Three tweaks to have a competitive resumé



As a career and executive coach, I've noticed that often, job-seekers at every level are trying to determine how to set themselves apart when it comes to having the perfect resumé. Even as some of the rules and preferences associated with resumés change, I believe that there are a few tweaks that can be made to any resume that can add an extra edge that might make you stand out as you would like during the hiring process.


1) Make sure your resumé is achievement-oriented vs task-oriented

One of the biggest mistakes that I've seen in job-seekers' resumés is that their list of responsibilities under each job title states what the job-seeker has done but does not state important, achievement-oriented information like:

  • How did you improve the company revenues or results?

  • How did you prevent the company from having negative results?

  • What project or initiative did you lead and what were associated results?

  • What accolades or acknowledgment did you receive as a result of your work?

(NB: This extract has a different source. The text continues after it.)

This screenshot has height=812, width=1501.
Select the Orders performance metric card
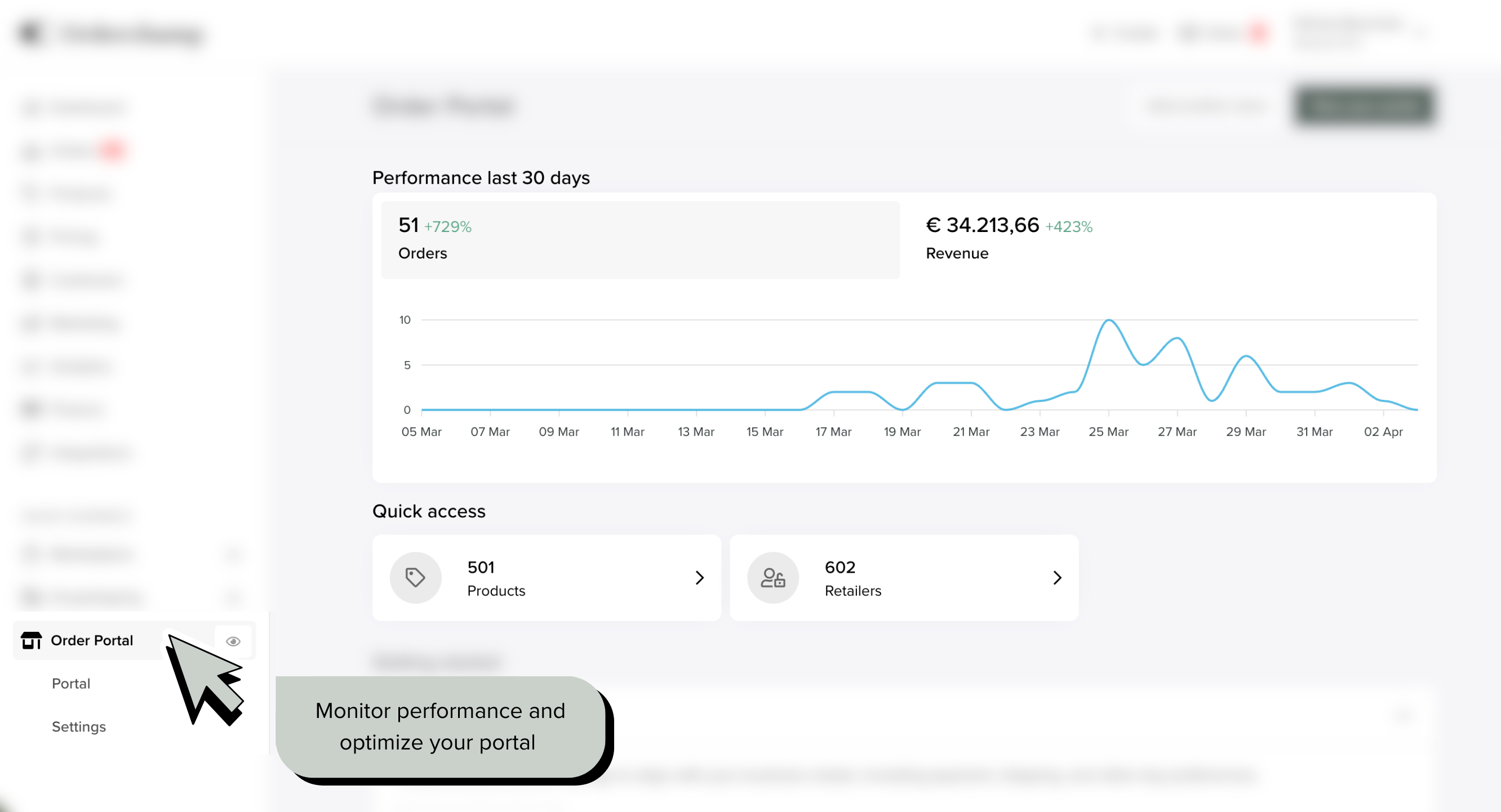(x=640, y=239)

2) Include numbers to show the scale of the work that you have done

At best, it is great if a hiring manager can skim through your resume and see numbers that represent the scale of the work you have done, which might include numbers like:

  • How many people, products, sales, etc. did you interface with?

  • What percentage increases were associated with any work that you have done?

  • How many partnerships, collaborations, vendors, etc. did you initiate that made the company that you worked for an even better company?

3) Incorporate keywords associated with your ideal role throughout your resumé

Many companies now use an Applicant Tracking System (ATS) system to scan resumés electronically before anyone ever takes a manual look at your resumé. That system scans the resumé for a number of things, but it is especially important that the ATS system finds that certain words or phrases in your resumé match the words or phrases associated with your desired job role. The more you have those words and phrases that are role-specific in your resumé, the higher your ranking in the ATS system might be. This is why it's super important to tweak your resumé and cover letter for each position that you apply to.




If you're interested in learning how to create a resumé from scratch or just need a refresher on resumé basics, feel free to check out this article from ResumeBuilder.com. And if you'd like to check out some examples of resumés, ResumeBuilder.com also has some examples here.


I hope the tips above come in handy as helpful reminders as you create or enhance your resumé towards pursuing your next job role!